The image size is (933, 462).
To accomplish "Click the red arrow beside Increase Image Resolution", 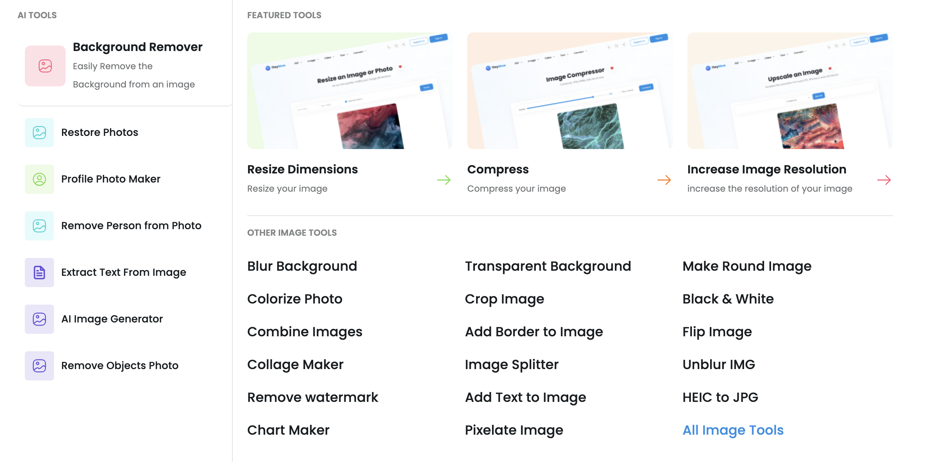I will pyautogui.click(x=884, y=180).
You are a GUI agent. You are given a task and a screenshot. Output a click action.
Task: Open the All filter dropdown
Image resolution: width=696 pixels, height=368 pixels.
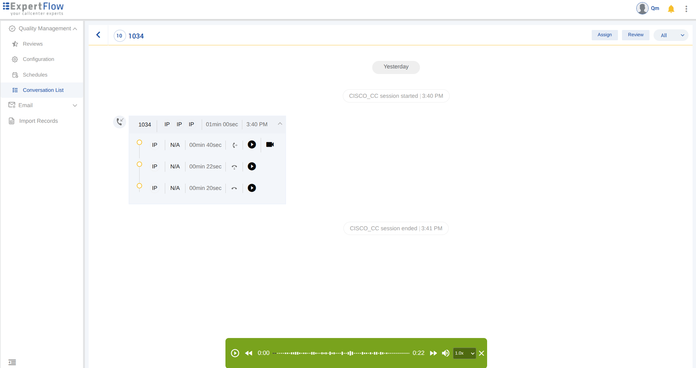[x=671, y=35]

- Assigned task
Only the lines from the one containing "You are a GUI" through the last line of the material are to be restated word for word; no picture is to be included.

- Task response
You are a GUI agent. You are given a task and a screenshot. Output a click action.
Task: Open the All filter dropdown
Image resolution: width=696 pixels, height=368 pixels.
[x=671, y=35]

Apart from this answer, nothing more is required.